Komitmen ini dipertegas Presiden Susilo Bambang Yudhoyono pada acara World Ocean Conference pada 2009 di Manado. Dari komitmen tersebut, Kementerian Kelautan dan Perikanan (KKP) optimistis mampu mencapai target yang sudah ditetapkan.

Apalagi, pada 2012 Indonesia telah memiliki 15,78 juta ha kawasan konservasi yang hari ini telah mencapai 16 juta ha, yang artinya telah melebihi target capaian luas 15,5 juta ha pada 2014. Demikian dikatakan Menteri Kelautan dan Perikanan (MKP) Sharif C Sutardjo, ketika membuka Lokakarya Nasional Konservasi Pesisir dan Pulau-Pulau Kecil, di Jakarta, Selasa.

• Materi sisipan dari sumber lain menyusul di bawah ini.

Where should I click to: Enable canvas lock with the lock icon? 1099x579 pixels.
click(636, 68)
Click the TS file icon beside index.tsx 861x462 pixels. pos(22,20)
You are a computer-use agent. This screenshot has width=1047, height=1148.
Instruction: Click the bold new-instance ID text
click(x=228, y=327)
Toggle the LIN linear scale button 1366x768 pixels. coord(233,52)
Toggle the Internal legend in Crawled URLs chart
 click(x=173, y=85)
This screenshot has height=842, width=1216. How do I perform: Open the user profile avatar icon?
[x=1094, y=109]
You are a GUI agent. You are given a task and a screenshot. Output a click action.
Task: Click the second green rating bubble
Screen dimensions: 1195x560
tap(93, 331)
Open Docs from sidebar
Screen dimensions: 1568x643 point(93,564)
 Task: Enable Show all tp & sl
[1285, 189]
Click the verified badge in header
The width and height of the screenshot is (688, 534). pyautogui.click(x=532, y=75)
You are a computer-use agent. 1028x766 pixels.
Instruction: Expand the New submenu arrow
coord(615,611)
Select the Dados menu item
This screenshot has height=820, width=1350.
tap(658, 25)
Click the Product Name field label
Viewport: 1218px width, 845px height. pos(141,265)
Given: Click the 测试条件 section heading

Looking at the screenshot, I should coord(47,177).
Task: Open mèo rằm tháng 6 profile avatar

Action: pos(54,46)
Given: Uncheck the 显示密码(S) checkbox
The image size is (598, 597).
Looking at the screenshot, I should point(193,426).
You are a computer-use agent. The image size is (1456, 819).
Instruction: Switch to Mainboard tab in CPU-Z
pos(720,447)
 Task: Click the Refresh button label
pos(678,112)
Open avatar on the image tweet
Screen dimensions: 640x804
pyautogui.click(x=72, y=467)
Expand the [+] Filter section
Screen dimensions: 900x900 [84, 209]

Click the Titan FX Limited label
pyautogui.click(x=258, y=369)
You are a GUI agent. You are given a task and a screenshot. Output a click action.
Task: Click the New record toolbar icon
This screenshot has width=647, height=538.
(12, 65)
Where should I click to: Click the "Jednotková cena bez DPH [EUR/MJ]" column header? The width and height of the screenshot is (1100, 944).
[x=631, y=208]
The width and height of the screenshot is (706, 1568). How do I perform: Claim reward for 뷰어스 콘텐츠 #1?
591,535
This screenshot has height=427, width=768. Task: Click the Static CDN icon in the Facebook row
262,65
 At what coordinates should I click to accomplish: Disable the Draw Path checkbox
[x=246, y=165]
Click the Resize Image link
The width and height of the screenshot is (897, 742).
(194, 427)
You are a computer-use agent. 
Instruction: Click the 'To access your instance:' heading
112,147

Namun, Sharif mengakui masih ada pihak yang beranggapan konservasi hanya memuat pelarangan pemanfaatan sumber daya sehingga kerap dipandang sebagai beban bagi kemajuan pembangunan ekonomi. Padahal, konservasi dan pemanfaatan sumber daya alam bagaikan dua sisi mata uang yang tidak bisa dipisahkan sehingga memiliki nilai sebagaimana mestinya.